- Texte visé : Texte de la commission sur la proposition de loi constitutionnelle de Mme Marie Pochon et plusieurs de ses collègues visant à instaurer un référendum d’initiative citoyenne délibératif (2081)., n° 2424-A0
- Stade de lecture : 1ère lecture (1ère assemblée saisie)
- Examiné par : Assemblée nationale (séance publique)
Rédiger ainsi cet article :
« La présente loi constitutionnelle est soumise à référendum dans un délai d’un an suivant son adoption par le Parlement. Elle n’entre en vigueur qu’après son adoption par référendum, à la majorité absolue des suffrages exprimés, avec un quorum de participation fixé à 30 % des électeurs inscrits. »

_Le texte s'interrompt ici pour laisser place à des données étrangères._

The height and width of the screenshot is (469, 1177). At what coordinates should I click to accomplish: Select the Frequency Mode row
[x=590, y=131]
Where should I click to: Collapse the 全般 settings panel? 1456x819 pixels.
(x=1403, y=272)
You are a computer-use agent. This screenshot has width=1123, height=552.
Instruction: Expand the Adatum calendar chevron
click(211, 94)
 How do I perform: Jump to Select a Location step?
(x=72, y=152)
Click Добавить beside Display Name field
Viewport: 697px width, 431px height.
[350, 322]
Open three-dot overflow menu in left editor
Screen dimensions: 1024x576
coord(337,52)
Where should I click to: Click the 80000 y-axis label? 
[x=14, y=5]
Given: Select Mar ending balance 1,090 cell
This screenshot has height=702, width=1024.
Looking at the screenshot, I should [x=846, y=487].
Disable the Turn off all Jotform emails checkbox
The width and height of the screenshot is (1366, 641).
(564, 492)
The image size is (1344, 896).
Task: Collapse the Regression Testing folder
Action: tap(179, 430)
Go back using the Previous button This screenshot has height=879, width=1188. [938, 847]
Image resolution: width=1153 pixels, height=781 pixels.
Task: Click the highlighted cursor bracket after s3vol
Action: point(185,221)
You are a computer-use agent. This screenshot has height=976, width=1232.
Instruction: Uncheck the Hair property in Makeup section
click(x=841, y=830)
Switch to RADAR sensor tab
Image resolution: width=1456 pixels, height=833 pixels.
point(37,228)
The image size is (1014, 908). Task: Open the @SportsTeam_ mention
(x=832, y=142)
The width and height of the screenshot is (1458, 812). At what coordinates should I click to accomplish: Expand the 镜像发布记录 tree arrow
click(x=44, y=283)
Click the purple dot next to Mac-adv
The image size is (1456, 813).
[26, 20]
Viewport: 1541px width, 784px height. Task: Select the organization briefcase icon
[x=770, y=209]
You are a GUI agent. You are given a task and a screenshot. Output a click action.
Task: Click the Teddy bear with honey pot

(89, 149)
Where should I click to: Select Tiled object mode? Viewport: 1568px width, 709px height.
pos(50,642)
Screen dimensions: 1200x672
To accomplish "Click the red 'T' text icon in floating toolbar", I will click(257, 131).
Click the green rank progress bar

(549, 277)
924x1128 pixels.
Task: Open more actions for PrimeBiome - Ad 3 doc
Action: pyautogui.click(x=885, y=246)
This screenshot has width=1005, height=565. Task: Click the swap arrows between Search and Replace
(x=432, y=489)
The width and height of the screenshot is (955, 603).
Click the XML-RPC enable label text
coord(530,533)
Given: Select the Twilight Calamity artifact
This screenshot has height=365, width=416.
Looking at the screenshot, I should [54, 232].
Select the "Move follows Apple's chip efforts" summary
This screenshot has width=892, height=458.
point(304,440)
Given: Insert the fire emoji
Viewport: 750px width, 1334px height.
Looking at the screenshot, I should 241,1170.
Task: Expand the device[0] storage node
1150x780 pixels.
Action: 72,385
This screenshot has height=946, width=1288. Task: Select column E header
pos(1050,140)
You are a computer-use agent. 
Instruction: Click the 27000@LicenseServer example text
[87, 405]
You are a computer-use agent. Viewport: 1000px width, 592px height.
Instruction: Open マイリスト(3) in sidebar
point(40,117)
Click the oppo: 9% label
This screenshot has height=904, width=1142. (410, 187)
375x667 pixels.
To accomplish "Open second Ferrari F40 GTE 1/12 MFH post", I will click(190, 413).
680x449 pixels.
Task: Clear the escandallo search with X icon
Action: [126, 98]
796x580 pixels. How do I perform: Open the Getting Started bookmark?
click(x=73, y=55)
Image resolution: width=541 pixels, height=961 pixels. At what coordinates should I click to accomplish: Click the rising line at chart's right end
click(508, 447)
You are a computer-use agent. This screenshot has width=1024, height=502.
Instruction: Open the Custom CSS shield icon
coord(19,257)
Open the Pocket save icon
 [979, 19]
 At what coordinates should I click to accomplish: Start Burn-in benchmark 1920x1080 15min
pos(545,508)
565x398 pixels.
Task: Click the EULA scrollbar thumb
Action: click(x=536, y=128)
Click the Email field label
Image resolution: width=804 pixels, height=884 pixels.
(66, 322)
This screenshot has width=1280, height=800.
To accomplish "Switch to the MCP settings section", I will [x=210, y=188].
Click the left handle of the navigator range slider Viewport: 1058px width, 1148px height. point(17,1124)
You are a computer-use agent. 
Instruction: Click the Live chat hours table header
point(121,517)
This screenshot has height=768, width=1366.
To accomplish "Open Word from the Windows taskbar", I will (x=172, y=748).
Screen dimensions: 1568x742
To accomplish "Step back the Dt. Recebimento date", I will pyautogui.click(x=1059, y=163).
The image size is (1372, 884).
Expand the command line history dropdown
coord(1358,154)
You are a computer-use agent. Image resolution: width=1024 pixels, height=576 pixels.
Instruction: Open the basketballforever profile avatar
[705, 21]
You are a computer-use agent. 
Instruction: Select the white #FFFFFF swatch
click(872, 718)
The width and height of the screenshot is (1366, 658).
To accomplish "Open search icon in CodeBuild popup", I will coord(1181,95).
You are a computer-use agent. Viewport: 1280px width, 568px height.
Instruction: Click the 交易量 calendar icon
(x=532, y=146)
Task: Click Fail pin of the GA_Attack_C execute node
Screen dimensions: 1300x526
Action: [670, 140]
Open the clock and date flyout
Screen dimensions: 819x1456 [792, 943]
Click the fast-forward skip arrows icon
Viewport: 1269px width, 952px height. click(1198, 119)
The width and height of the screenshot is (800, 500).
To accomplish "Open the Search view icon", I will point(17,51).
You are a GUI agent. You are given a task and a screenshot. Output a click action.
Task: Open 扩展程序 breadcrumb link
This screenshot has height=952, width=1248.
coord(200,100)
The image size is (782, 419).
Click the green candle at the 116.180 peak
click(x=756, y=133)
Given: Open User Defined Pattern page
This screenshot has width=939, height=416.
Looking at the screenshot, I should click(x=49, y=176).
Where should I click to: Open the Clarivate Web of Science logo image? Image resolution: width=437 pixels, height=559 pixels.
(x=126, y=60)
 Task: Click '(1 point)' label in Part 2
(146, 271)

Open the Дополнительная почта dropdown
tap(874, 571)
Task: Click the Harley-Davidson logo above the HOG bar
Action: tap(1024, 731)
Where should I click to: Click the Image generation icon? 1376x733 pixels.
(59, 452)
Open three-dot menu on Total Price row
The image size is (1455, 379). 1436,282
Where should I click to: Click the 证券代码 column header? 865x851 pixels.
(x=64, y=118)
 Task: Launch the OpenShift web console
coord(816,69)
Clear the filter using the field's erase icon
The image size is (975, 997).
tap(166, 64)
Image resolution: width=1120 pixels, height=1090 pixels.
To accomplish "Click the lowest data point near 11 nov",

Cet amendement intègre le référendum comme étape constitutionnelle obligatoire pour valider cette réforme, conformément à l’esprit de l’article 89 de la Constitution, qui prévoit déjà cette possibilité. Cela renforce la légitimité démocratique de la réforme, en associant directement les citoyens à une modification aussi structurante que l’introduction d’un RIC.
Un quorum de 30 % des inscrits garantit que la réforme ne sera appliquée que si elle bénéficie d’un soutien significatif, évitant ainsi les dérives liées à une mobilisation minoritaire. Selon le CEVIPOF (2025), 68 % des Français estiment que les réformes constitutionnelles devraient être soumises à référendum pour être légitimes. En Irlande, où les révisions constitutionnelles sont systématiquement soumises à référendum, 80 % des citoyens considèrent que ce mécanisme renforce la confiance dans les institutions (Eurobaromètre, 2024).
Cette approche préserve l’équilibre institutionnel tout en évitant une mise en œuvre imposée sans adhésion populaire. Elle s’inscrit dans la tradition gaulliste de consultation directe du peuple pour les questions fondamentales, tout en respectant strictement le cadre constitutionnel existant.